Still, they pushed ahead with hosting, which helped China avoid the charge of doing nothing in the aftermath of the epidemic. All attendees pledged that the conference was primarily concerned with scientific investigation, and not with imposing any further controls on China from outside.

By April 3, 1911, Shenyang’s Shao Ho Yien palace had been turned into a conference center that included meeting rooms, laboratories for experiments and living quarters for the delegates. As well as the principal countries mentioned, Italy, Mexico, the Netherlands, Germany and Austria-Hungary all sent experts. Many were from prestigious institutes.

The main body of the conference sought to deal with eliminating the bad science and gossip, and getting to the scientific root of the bacteria. It was high-level science for the day – bacterial toxins, surface agglutinins, variant strains. There was also discussion of modes of contagion such as coughing and false theories such as the passing of the bacillus on food. There even was talk of what we would now call asymptomatic patients and super-spreaders.

Containment was a major theme. What had worked best? Emergency quarantine and travel measures, certainly. Also, the early use of face masks which predated Wu’s discovery of the bacillus as pneumonic. Additionally, the rapid construction of plague hospitals to isolate the infected and potentially infected from ordinary hospital patients.

The conference wrapped on April 28, 1911, with closing remarks by Wu.

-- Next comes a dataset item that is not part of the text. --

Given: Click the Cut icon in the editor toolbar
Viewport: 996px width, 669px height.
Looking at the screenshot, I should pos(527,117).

Ultimately, China’s fears that Russia, Japan or the European powers would use the conference to advance their political aims against China didn’t materialise.

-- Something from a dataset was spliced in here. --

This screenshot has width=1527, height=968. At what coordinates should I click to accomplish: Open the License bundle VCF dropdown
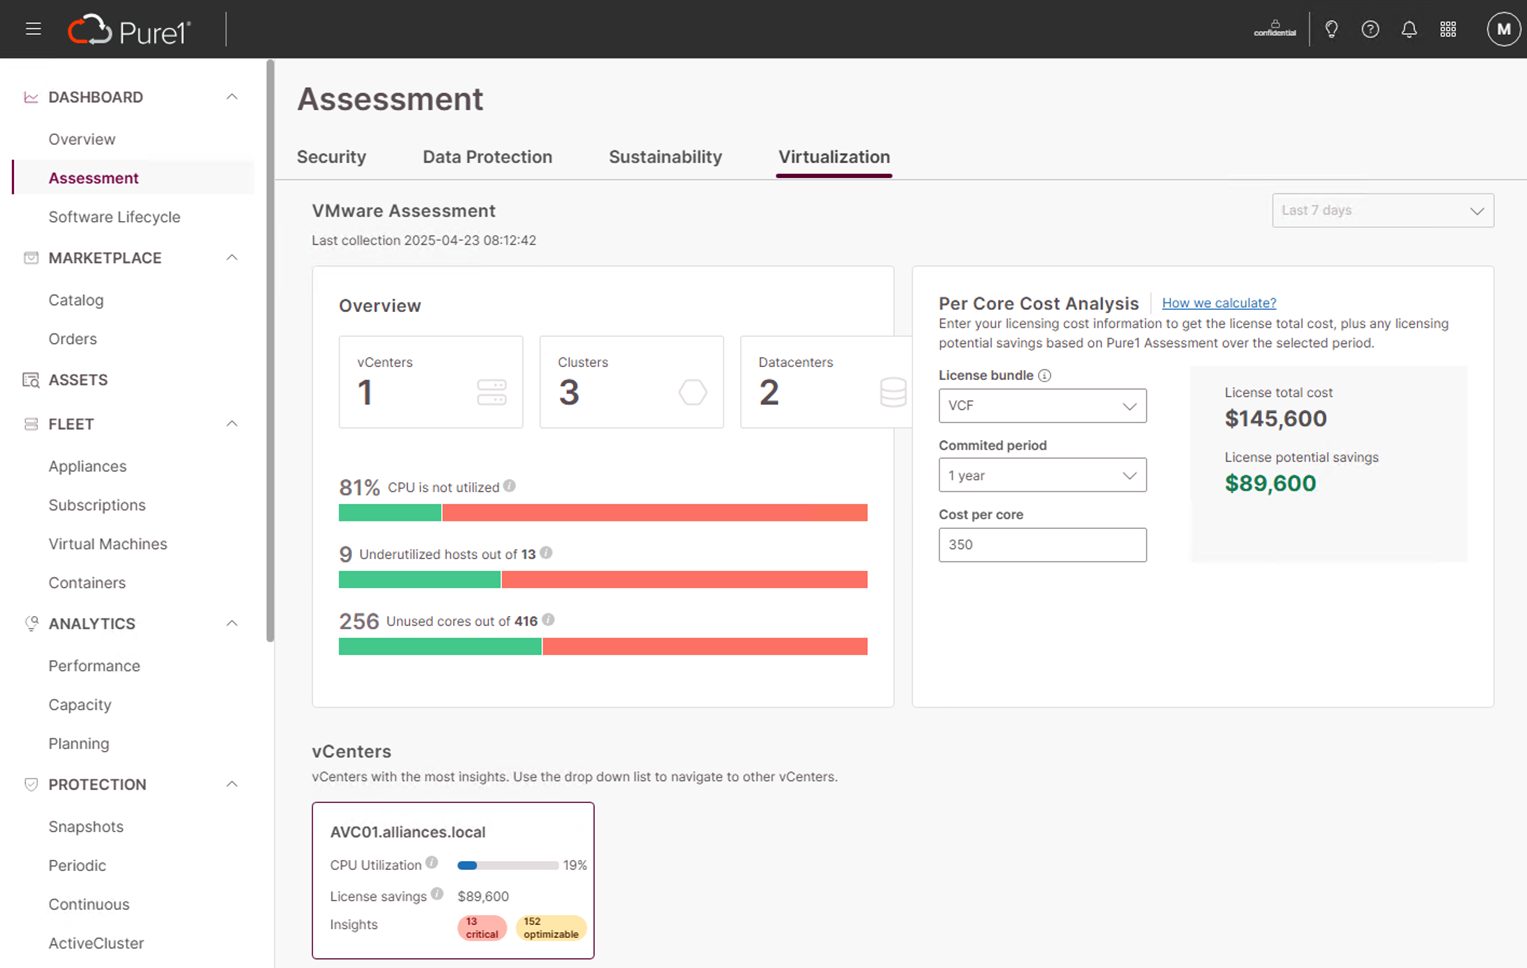(x=1042, y=406)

The conference’s conclusions and resolutions dealt with the science of the plague, the need for sanitary improvements, quarantine regulations and the unwitting cause of the epidemic, the Tarbagan marmot.

Closing the conference Dr Wu urged that: “Every effort should be made to secure effective medical education in China.”

Global responses

In 1911 there was no WHO.

The response to the epidemic, the job of trying to limit its spread and suppress it, was left to individual nations, often nations with political antagonisms.

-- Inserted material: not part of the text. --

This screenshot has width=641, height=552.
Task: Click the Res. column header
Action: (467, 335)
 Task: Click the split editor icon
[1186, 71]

There were no politicians in Shenyang, only scientists who saw the need for a global intergovernmental response – and a global health organization. That did begin to emerge after the First World War with the League of Nations formed in the wake of the 1919 Paris Peace Conference. The League took on matters relating to health through its Health Bureau, formed by an executive section of medical experts.

The bureau targeted the eradication of leprosy, malaria and yellow fever and successfully helped to contain epidemics of typhus in Russia and various outbreaks of cholera and typhoid in China between the wars. After World War II, the League’s successor, the United Nations, created the WHO.

The Great Manchurian Plague did not ultimately spread in any serious way to the rest of China, Mongolia or Russia. The shutdown of Dalian port stopped the spread out from Manchuria to major destinations in Japan, Korea, Hong Kong and elsewhere in Asia.

From there it could have moved by ocean liner to Europe, America and throughout the world. But it didn’t.

Summers, the historian, said that containment was down to a joined up response.

“Such a conjunction of the right knowledge, the right resources, and the right people has not always been the case in other global challenges of epidemic disease,” he said.

Measures taken today around the world – specially constructed quarantine hospitals, mask wearing ordinances, enhanced sanitary practices, travel restrictions, grounded planes and dedicated teams of healthcare workers – in many ways replicate those taken 110 years ago in northeastern China.

However, the major players today – the US, China, the nations of the European Union, and Japan – seemingly have little interest in a coordinated response to the health crisis and prospects of any apolitical conference seem remote.

In 1911, the world’s leading disease experts were eager to get to China.

Perhaps that is what needs to happen at some point after the coronavirus pandemic: the world’s scientists could circumvent the politicians to find a way to meet, share and discuss Covid-19 in an open forum.